The newly-wed was murdered on her honeymoon during a suspected hijacking in the Cape Town township of Gugulethu at the weekend.

Her husband, Shrien, was not harmed.

The Star on Tuesday reported that the perpetrators told the husband that they would not hurt her. Shrien Dewani said he pleaded with the hijackers not to separate him from her, the report said.

He said he felt powerless at being unable to save her.

“Of course I have an enormous amount of guilt about the whole episode.

“However, having gone through events over and over again in my mind, it is difficult to see how we could have done things differently,” he was quoted as saying.

He said the men kept telling them that they would not be harmed, according to the report.

“The men kept on saying: ‘We are not going to hurt you.
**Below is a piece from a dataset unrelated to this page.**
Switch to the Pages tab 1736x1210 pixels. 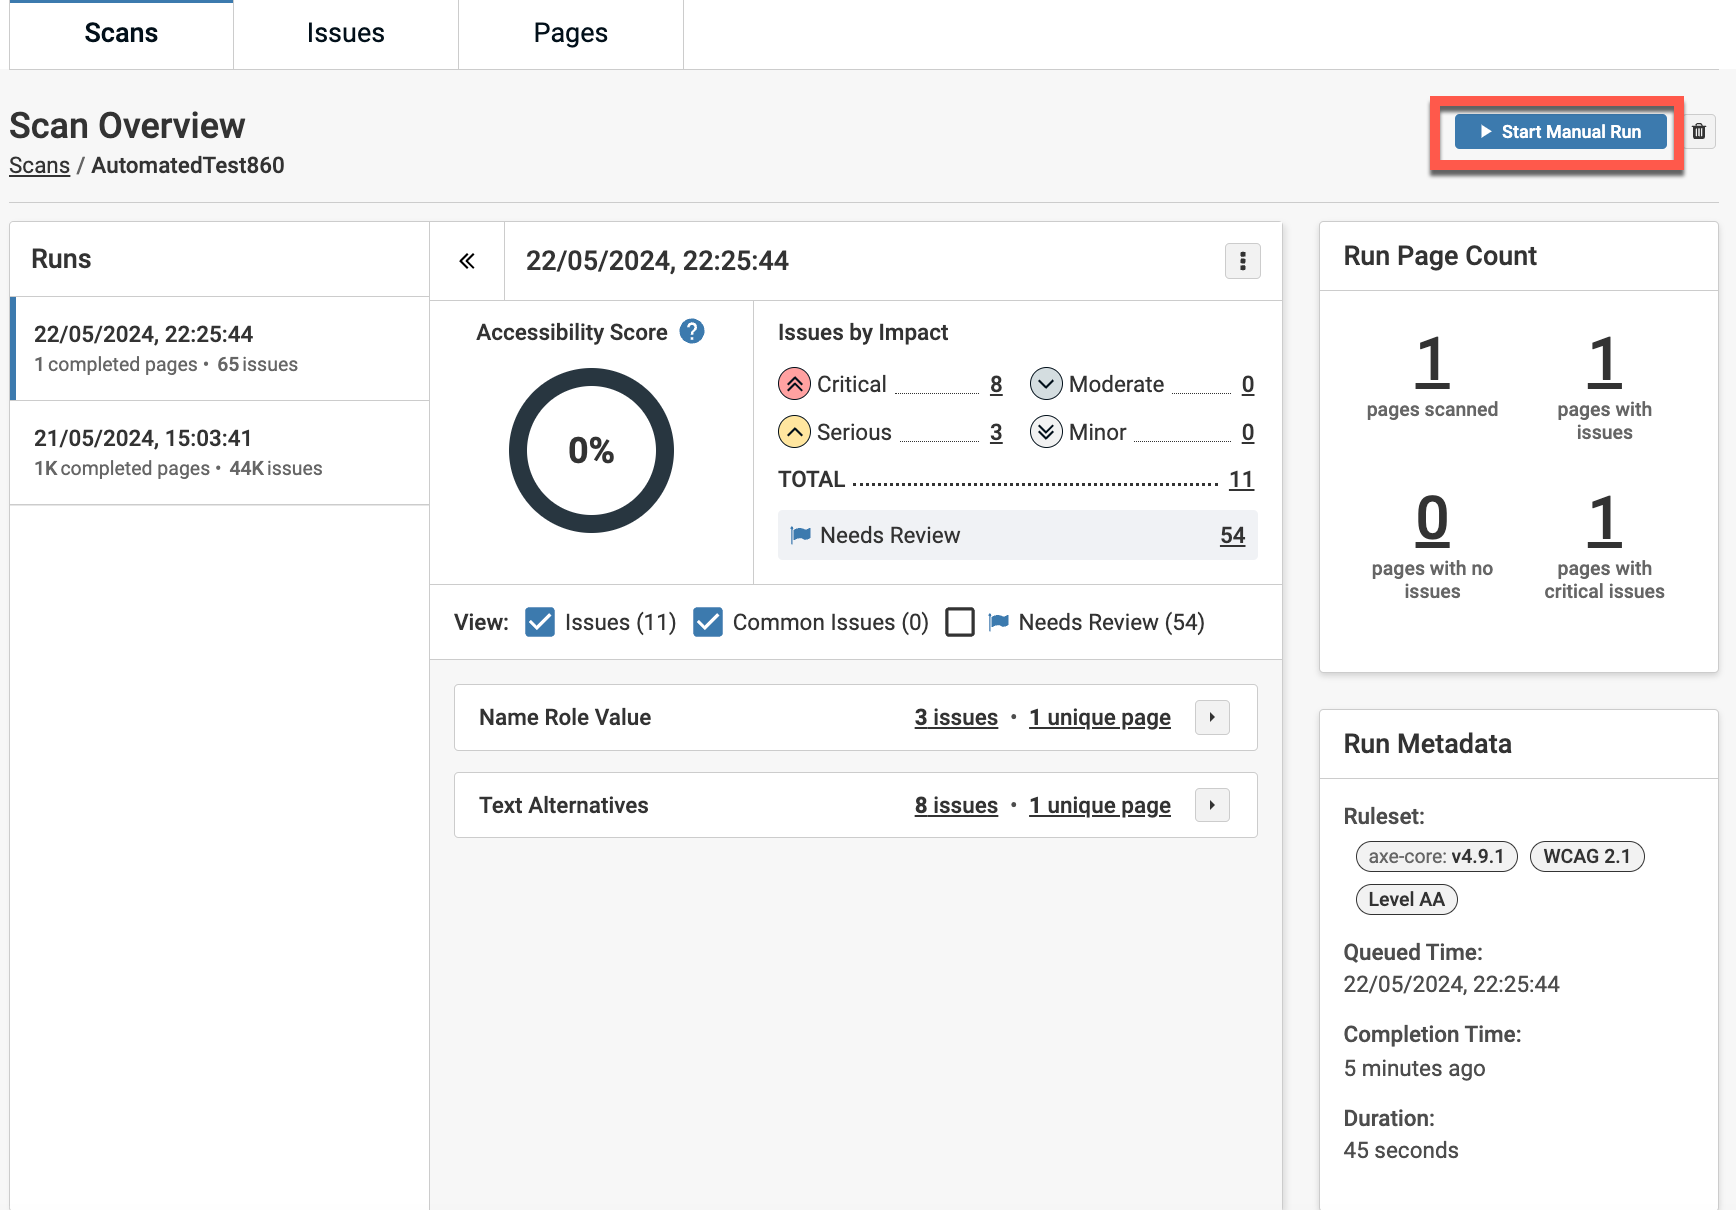(x=570, y=34)
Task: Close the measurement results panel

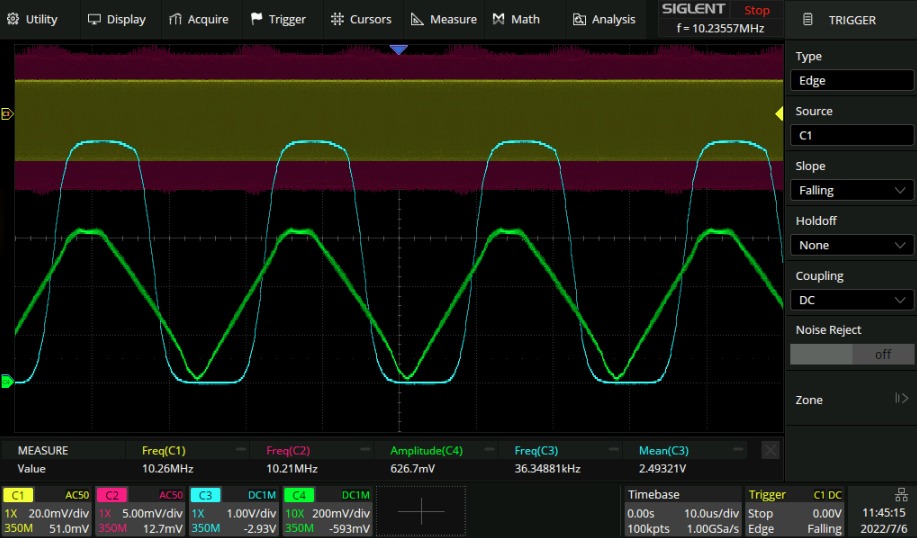Action: (770, 451)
We just want the car’. That was a lie,” he said.

The husband was dumped and hours later Anni was found dead in the abandoned vehicle.

Western Cape police on Monday appealed for “any person who can shed light on the circumstances of the incident, or the whereabouts of the suspects” to contact the investigating officer Colonel Riaan Theron, on 082 463 8706″.

‘Óut of touch with reality’
Meanwhile, the police are out of touch with reality for expressing shock at the murder of Anni Dewani, the South African Institute of Race Relations (SAIIR) said on Tuesday.

“Data in the possession of the South African Institute of Race Relations shows that over 700 people have been murdered in Gugulethu since 2005. In the year to March 2010 some 110 murders occurred within the Gugulethu police precinct,” the SAIRR said in a statement.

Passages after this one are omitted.